She shrieked. He closed his eyes while she did, as if to better take in her fear, and then his tongue darted out and licked his upper lip.
“And no true need for that, either, nice as it was.”
“Since when did you get here?” Lily’s voice shook, but not as much as she thought it would.
“‘When’ and ‘here’ are misleading concepts in this instance. I… watched you.”
“I saw you disappear ahead of me.”
“And you saw me appear again.” He shrugged, as if visual proof meant nothing.
“You’ve been watching me stumble on all this time? Without saying anything?” Lily tried to cajole her fear into indignant anger. That, at least, felt a little like a shield.
“Saying anything? To guide you to the riverside?” Troy smirked. “That would defeat the purpose of our experiment, I should think.”
“That’s it? You were just trying to prove a point? And if I had gotten lost forever?”
“Then I would have been right.” He stalked in a circle around her, drawing closer. “In fact, I believe I am.

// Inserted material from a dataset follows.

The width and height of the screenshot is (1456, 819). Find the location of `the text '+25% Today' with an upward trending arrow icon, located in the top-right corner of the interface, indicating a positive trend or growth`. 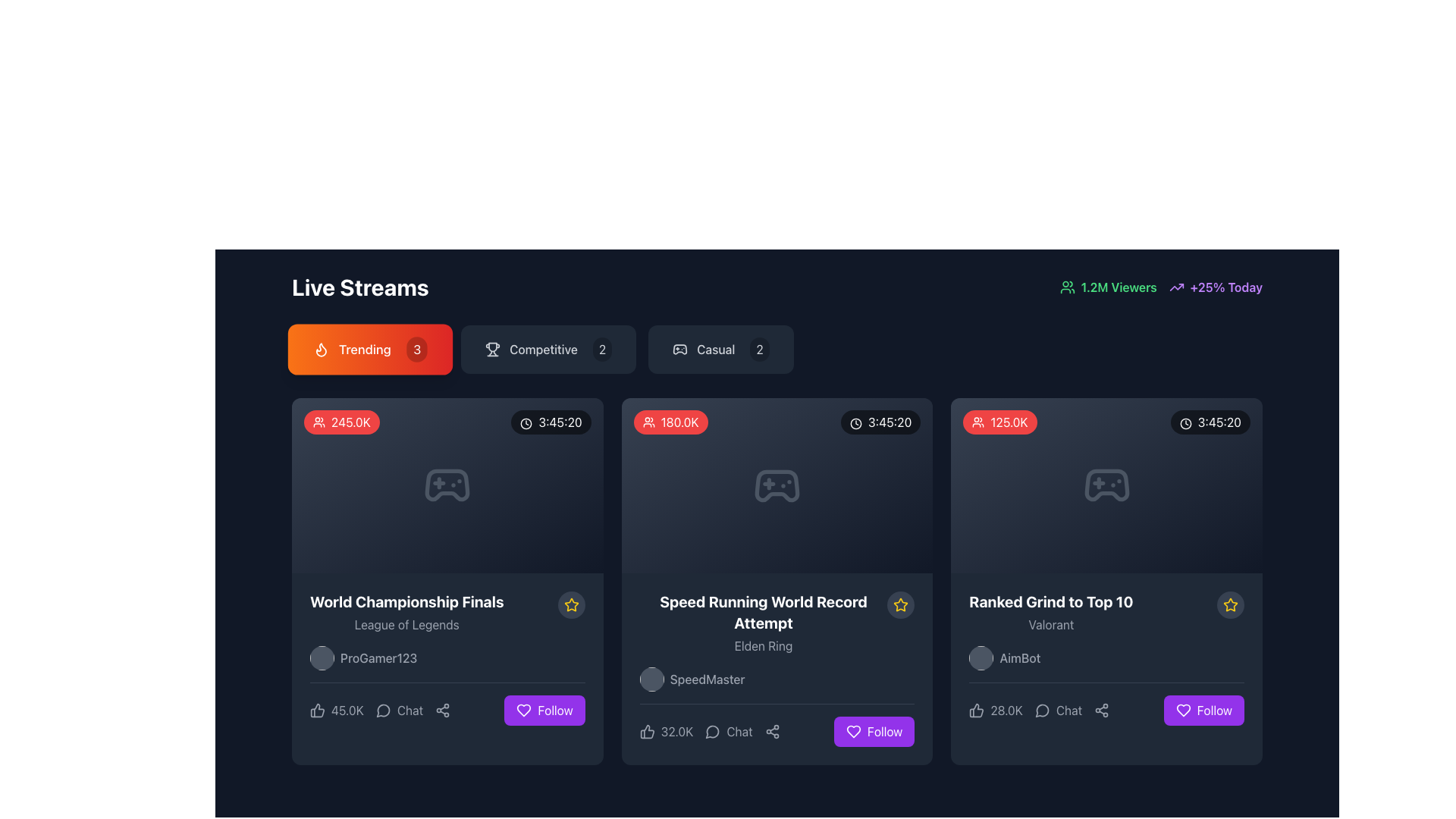

the text '+25% Today' with an upward trending arrow icon, located in the top-right corner of the interface, indicating a positive trend or growth is located at coordinates (1216, 287).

It has taken you this long to even recognize one of our paths, and it is quite obvious you are blind to its exit. No simpler snare than this lies ahead for you… And you are not capable of dealing with it.”
In spite of her weariness, Lily drew herself up when she felt his presence behind her. “If there’s an exit,” she said, “I’ll find it.”

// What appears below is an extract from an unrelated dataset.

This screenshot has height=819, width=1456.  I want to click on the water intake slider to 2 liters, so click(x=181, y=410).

Troy stopped moving. She didn’t dare look back at him.
“The exit has not changed since you began searching for it. You have not seen it, and you will not find it now.”
“I know what I’m looking for this time,” she insisted.
“In fact, you do not.” There was a new nuance in his tone. Lily fought to place it. Was it… perplexity? “Why would you keep trying to cross a barrier you cannot even feel?”
So I need to feel out for a barrier. That’s something, I guess. Aloud, she said, “Because I won’t step away from this.”
His fingers touched her arm. They were long, graceful, and cool. A shiver ran down her spine as she turned, following the lead of his slight pressure.
He stood close. She had known it, but it hadn’t prepared her to face him, neck craned back to meet his gaze. His viridian eyes studied her, looked into her with a mixture of confusion and curiosity along with many other things she had no name for, and it made her dizzy. After an endless moment, he nodded and took a step back, breaking the spell.
“If that is what you wish,” he said in a low voice. “You have been warned.”
C H A P T E R X
It wasn’t so much that the world changed as it felt like Lily herself changed. Something shifted in her center and her perception snapped into place. The echoes that had reverberated under the canopy dissipated, and the ground warped before her eyes. For a disorienting second, Lily couldn’t tell what way was up. Then, it settled.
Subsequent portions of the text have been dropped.